Quoted passage:
********************
Genesis, a dark web marketplace, shut down in global operation

Seventeen countries were involved in a multinational crackdown dubbed Operation Cookie Monster, which resulted in about 120 arrests.

Screenshot of seized Genesis Market
Screenshot of seized Genesis Market website reading 'this website has been seized' [Reuters]

Law enforcement agencies from multiple countries, including the Federal Bureau of Investigation, have seized a sprawling dark web marketplace popular with cybercriminals, arresting dozens, United Kingdom’s National Crime Agency (NCA) said on Wednesday, in an operation dubbed by the FBI “Operation Cookie Monster”.

British authorities said 17 countries were involved in the operation, led by the FBI and Dutch police which resulted in about 120 arrests, more than 200 searches and almost 100 pieces of “preventative activity”.

Genesis Market, an online forum, hosted about 80 million credentials and digital fingerprints stolen from more than two million people, NCA estimated.

“We assess that the Genesis is one of the most significant access marketplaces anywhere in the world,” said Rob Jones, the NCA’s director general of threat leadership.

United States Justice Department Deputy Attorney General Lisa Monaco said in a statement many of the forum’s users were arrested on Tuesday. A senior FBI official said arrests had been made in the US but declined to provide further details. The investigation into Genesis is still ongoing.

The US Treasury Department, in a statement announcing sanctions against the market, called it “one of the most prominent brokers of stolen credentials and other sensitive information”.
********************
Data block:
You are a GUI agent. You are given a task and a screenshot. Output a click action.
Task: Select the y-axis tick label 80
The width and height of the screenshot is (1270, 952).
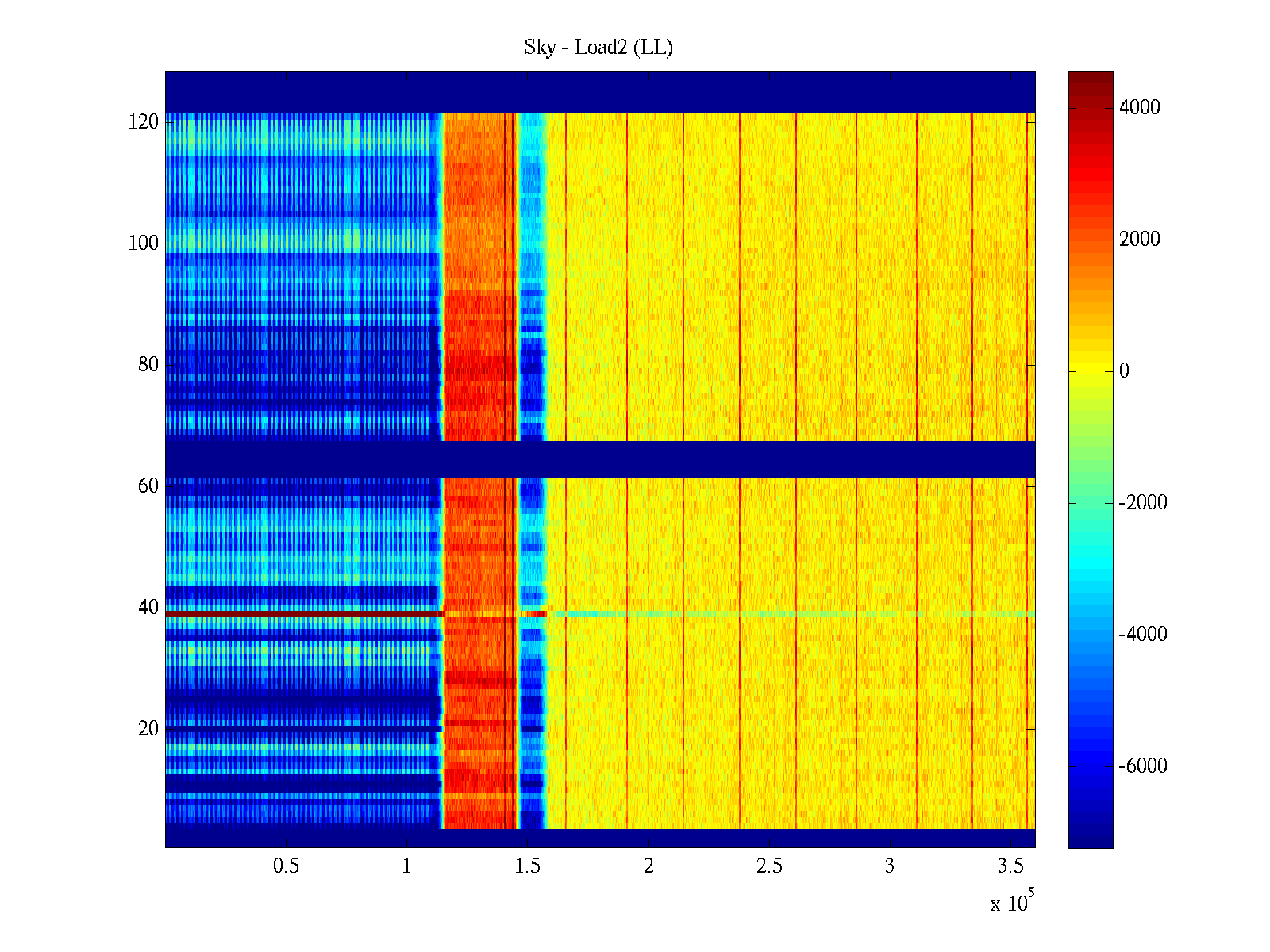148,365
********************
What to do:
State whether each statement agrees with the article on the Genesis Market shutdown, answering yes or no and quoting the deciding words of the article. 1. The operation was led by the FBI and Dutch police. 2. Genesis Market hosted credentials stolen from about 80 million people. 3. A senior FBI official gave details of the arrests made in the US.

Result of this task:
1. Yes: "led by the FBI and Dutch police"
2. No: "about 80 million credentials and digital fingerprints stolen from more than two million people"
3. No: "declined to provide further details"